Apple iMac 2019 (fot. Apple)

24 stycznia – tego dnia Steve Jobs zmienił przemysł komputerowy. Na zawsze

36 lat to w historii dziejów człowieka bardzo niewiele, w branży komputerowej – cała wieczność. Właśnie tyle czasu minęło od momentu, kiedy Steve Jobs zaprezenował akcjonariuszom Apple Macintosha – sprzęt, który otworzył komputery na użytkowników domowych.

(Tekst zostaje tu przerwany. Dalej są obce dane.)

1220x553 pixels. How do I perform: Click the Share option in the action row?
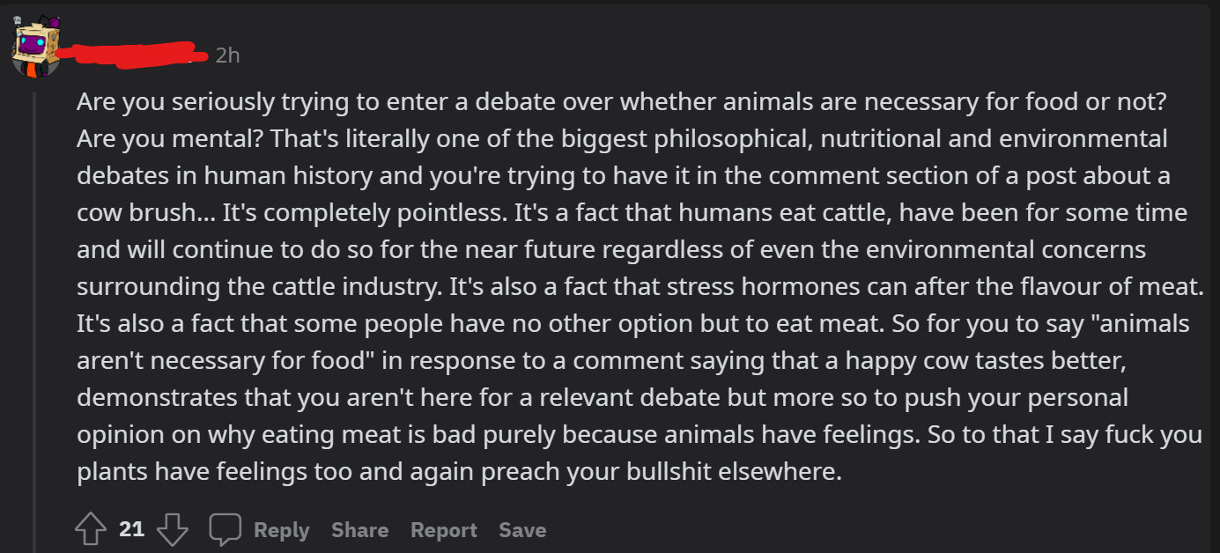(359, 529)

24 stycznia 1984 roku inwestorzy Apple ujrzeli komputer, nad którym firma pracowała już dłuższy czas. Urządzenie wyposażone w procesor Motorola 68000 taktowany zawrotnymi 8 MHz, 128 kB RAM, stację dyskietek, czarno-biały ekran oraz myszkę wyglądało, na owe czasy, nadzwyczaj nowocześnie, a jego obsługa była wyjątkowo intuicyjna. To cały sekret Macintosha – komputera dedykowanego do obsługi nawet przez użytkownika domowego.

 

Rekordowa sprzedaż mimo zaporowej ceny

Często narzekamy na ceny współczesnych komputerów, zwłaszcza tych produkcji Apple, jednak wtedy warto spojrzeć wstecz o te ponad 30 lat. Macintosh w dniu premiery kosztował 2495 dolarów amerykańskich, co po uwzględnieniu inflacji daje współczesną wartość… około 6000 dolarów. Tak, wtedy komputery były prawdziwym dobrem luksusowym i pierwszy Mac w żaden sposób tego nie zmienił. Uczynił za to ich obsługę znacznie bardziej przyjazną, czym zyskał spore rzesze zainteresowanych. W ciągu pierwszych kilku miesięcy sprzedaży, do maja 1984 roku, Macintosh znalazł 70 000 nabywców.

Tak się zaczęło

To była bardzo długa podróż

Przez te 36 lat wewnątrz Macintosha zmieniło się właściwie wszystko. Jego obecni spadkobiercy to potężne, multimedialne kombajny które dzielnie towarzyszą pracy i rozrywce milionów użytkowników na całym świecie. Co istotne, choć minęło tyle lat i tak wiele się zmieniło, idea pozostaje z grubsza taka sama.

Odświeżony iMac z nowymi procesorami Intela i grafiką Radeon Pro z serii 500X trafił do sprzedaży

Współczesny iMac to w dalszym ciągu komputer typu all in one, w którym podzespoły i monitor ukryte są w jednej, zgrabnej konstrukcji. Do jego obsługi dalej wykorzystujemy klawiaturę i mysz, chociaż tym „zabrakło” nieodzownych w latach osiemdziesiątych kabli. Zupełnie inaczej wygląda sam ekran – zamiast małego, monochromatycznego, mamy nawet 27-calowe ekrany IPS o pełnym pokryciu najpopularniejszych palet kolorów. W dodatku współcześnie produkowane komputery Apple cieszą się powszechną dostępnością. Cena podstawowego iMaca to 1100 dolarów, co w 1984 roku byłoby kwotą 5 razy mniejszą niż przyszło zapłacić za ówczesnego Macintosha. 

Później było tak (fot. Thomas Kaiser)

Co dalej?

Jak wspomniałem wcześniej, mimo wielu zmian, koncepcja pozostaje ta sama. Mam nieodparte wrażenie, że gdy pierwszy Macintosh osiągnie półwiecze, jego potomkowie dalej będą wyposażeni w ekran, mysz i klawiaturę.